Questa immagine dice molto a Gesù, ma dice anche moltissimo di Gesù, perché è una immagine pasquale, dove la figura dell’Agnello e del Pastore si fondono insieme. Gesù Pastore è nello stesso tempo l’Agnello che viene immolato e offre la sua vita in riscatto per noi e per tutti gli uomini che il Padre ha messo nelle sue mani. Dopo essersi presentato come il buon pastore, Gesù ci dice quali sono le caratteristiche che lo fanno riconoscere come tale, usando una immagine di contrasto, quella del mercenario. Entrambi pascolano il gregge, ma lo spirito con cui svolgono questo loro compito è totalmente diverso. Il buon pastore è totalmente proteso verso le sue pecore, si prende cura di loro, ed è pronto  a dare la vita per esse.
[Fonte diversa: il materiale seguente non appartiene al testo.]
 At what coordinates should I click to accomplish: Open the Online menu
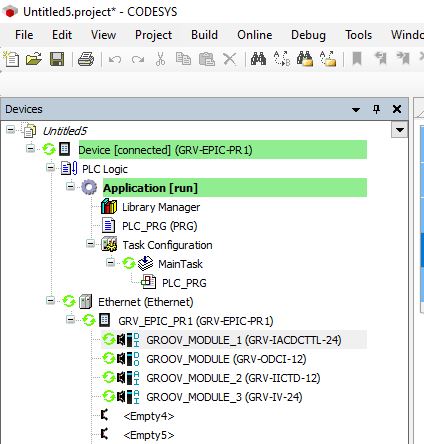pyautogui.click(x=255, y=35)
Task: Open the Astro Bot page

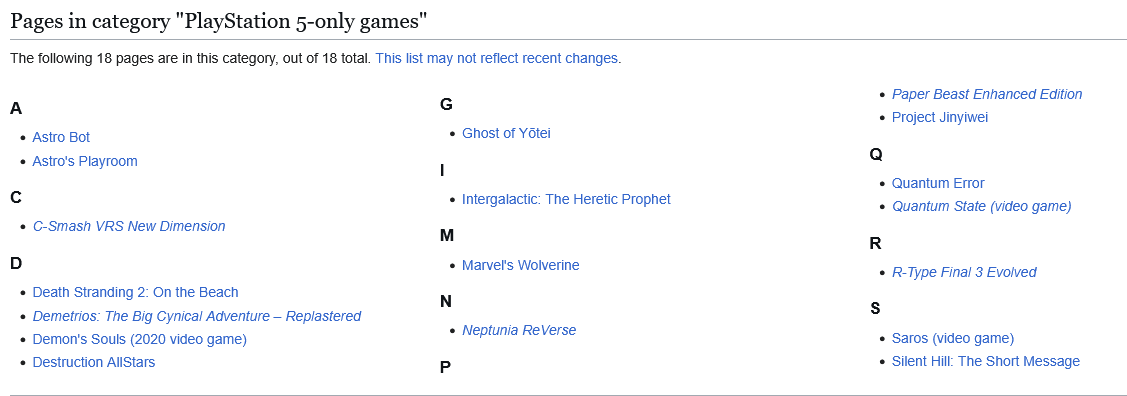Action: point(61,137)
Il mercenario invece cerca il suo interesse, non è pronto a rimetterci la vita in caso di pericolo, ma cerca di salvare  se stesso. Le pecore non sono sue. Con esse ha un rapporto di carattere professionale, quindi le tratta bene, ma rimane sempre un estraneo. Per il pastore invece le pecore fanno parte della sua vita, egli vive per loro e non può permettersi di perderle.
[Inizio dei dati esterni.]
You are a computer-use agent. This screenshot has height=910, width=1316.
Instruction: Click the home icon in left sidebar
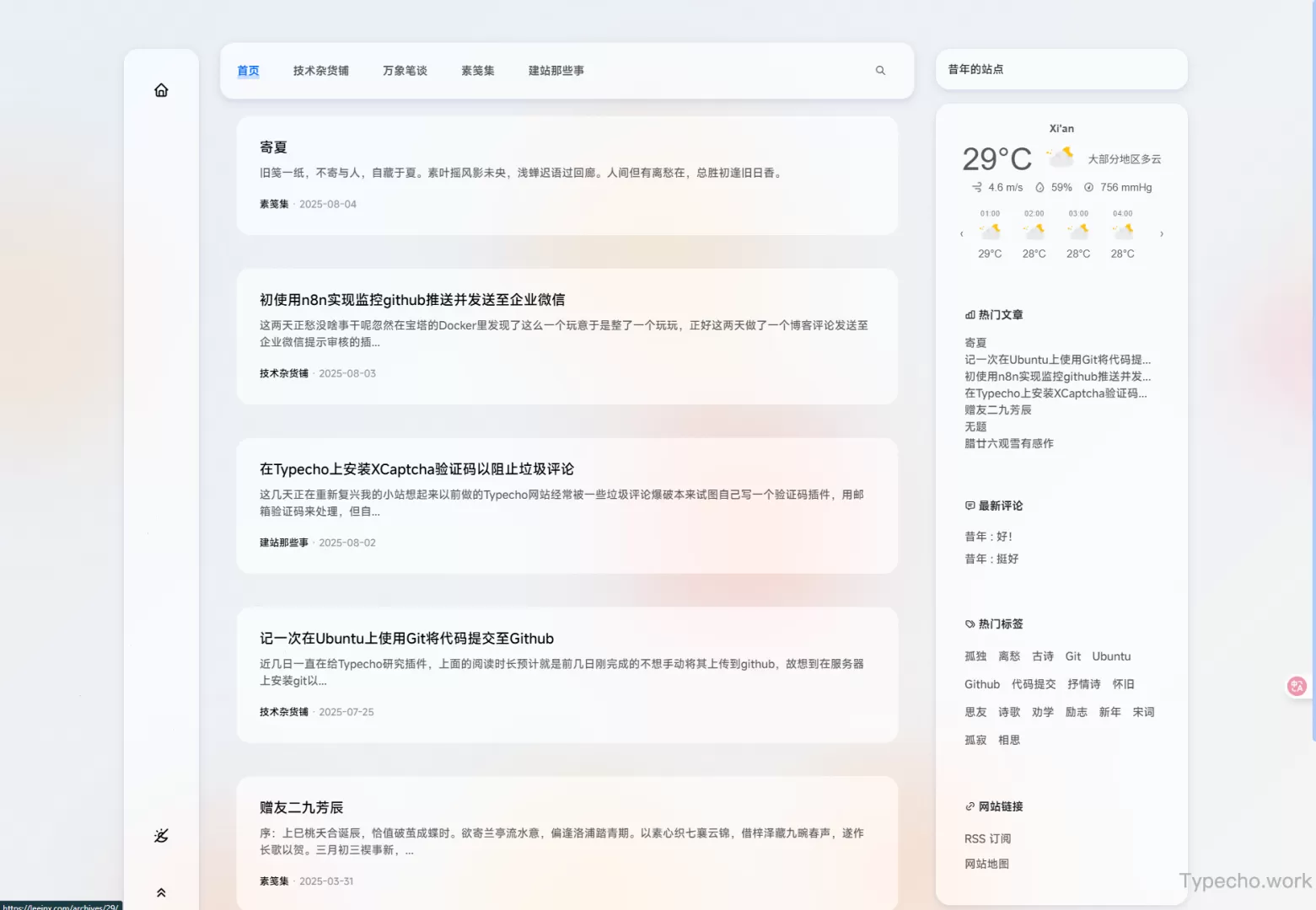click(x=161, y=90)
            Gesù in fondo sta parlando di se stesso, in rapporto ad ogni figlio che il Padre gli ha affidato. Le espressioni sono di una tenerezza straordinaria ed rivelano il carattere di intimità che Gesù  desidera stabilire con ciascuno di noi. Egli infatti riprende il titolo personale, Io sono il buon pastore, ed usa subito un verbo “conosco le mie pecore” che ha una profonda valenza di rapporto intimo e personale. Tanto è vero che subito aggiunge “e le mie pecore conoscono me”. Tra Gesù ed ogni suo discepolo si instaura un rapporto di straordinaria reciprocità, di conoscenza, di attenzione, di intesa profonda, tanto che gli interessi di Gesù sono quelli del discepolo, così pure i desideri di Gesù sono quelli del discepolo, perché si realizza una profonda comunione di vita. Gesù stabilisce un preciso rapporto tra la conoscenza che Lui ha del Padre e il Padre di Lui, e quella che ci deve essere tra Gesù e le pecore del suo gregge. Se manca questo, allora il discepolo rischia di non aver parte con il suo maestro, di rimanere un estraneo. Ed ancora per ben due volte Gesù ripete che egli dona la vita per le sue pecore.
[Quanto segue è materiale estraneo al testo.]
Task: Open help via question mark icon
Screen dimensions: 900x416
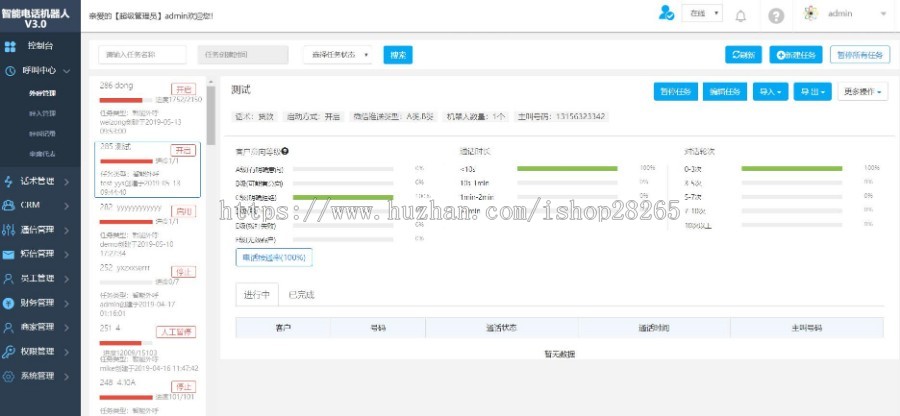Action: [x=776, y=15]
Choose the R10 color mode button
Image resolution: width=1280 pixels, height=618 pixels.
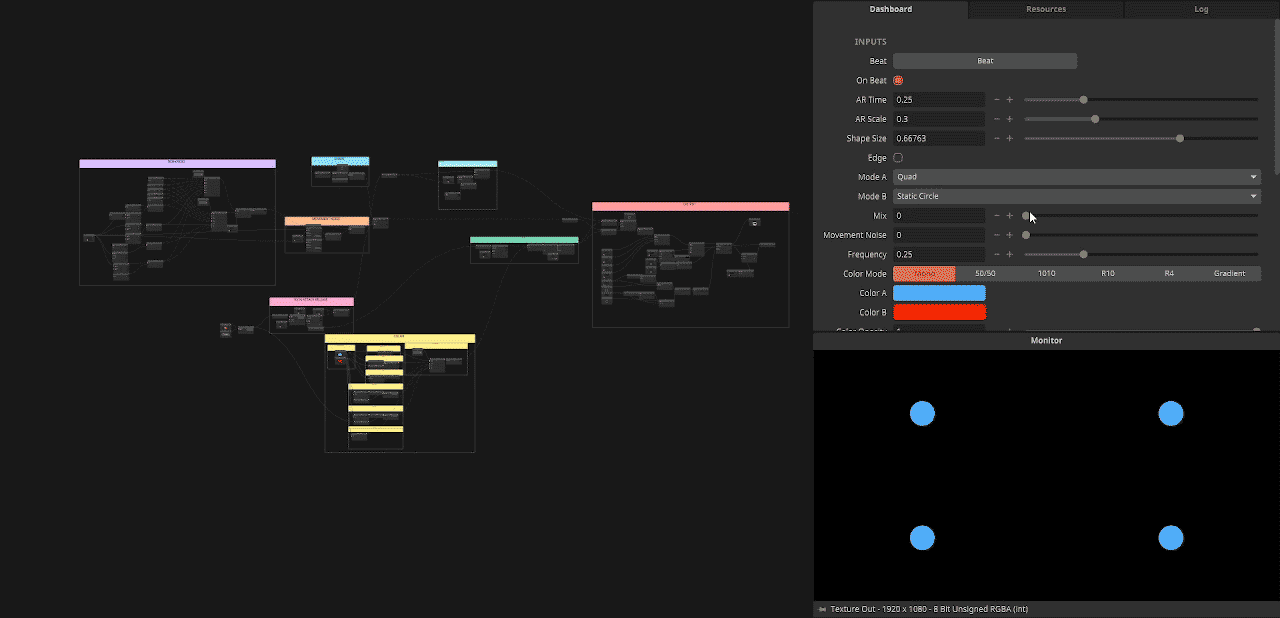pyautogui.click(x=1108, y=274)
            Il suo è un atteggiamento non di possesso, ma di piena libertà, perché quel che gli preme soprattutto è il vero bene e la vita delle sue pecore. Ma c’è un altro particolare assai interessante, quando Gesù rivela con emozione che ha altre pecore che non sono nel recinto, ma che sono ugualmente nel suo cuore, e che è suo desiderio poter condurre anche quelle. La traduzione permette anzi di pensare a coloro che non provengono dal recinto, ma di cui Gesù si sente pastore e guida. Quanti pur non conoscendolo, o addirittura stando in altri recinti, sono in sintonia con Lui, condividono la sua ansia di bene, di vita, di verità, di onestà di giustizia, di misericordia. Egli non si pone in atteggiamento di giudizio o di pregiudizio, ritenendo suoi solo quelli che fanno parte del suo recinto. Egli riconosce e sa di guidare anche altri che sono fuori, ma che stanno dalla sua parte, e condividono i suoi stessi interessi. Anche se essi non lo conoscono e/o non lo riconoscono, tuttavia egli li conosce e li chiama per nome, ed attende che anch’essi un giorno lo possano riconoscere e chiamare per nome.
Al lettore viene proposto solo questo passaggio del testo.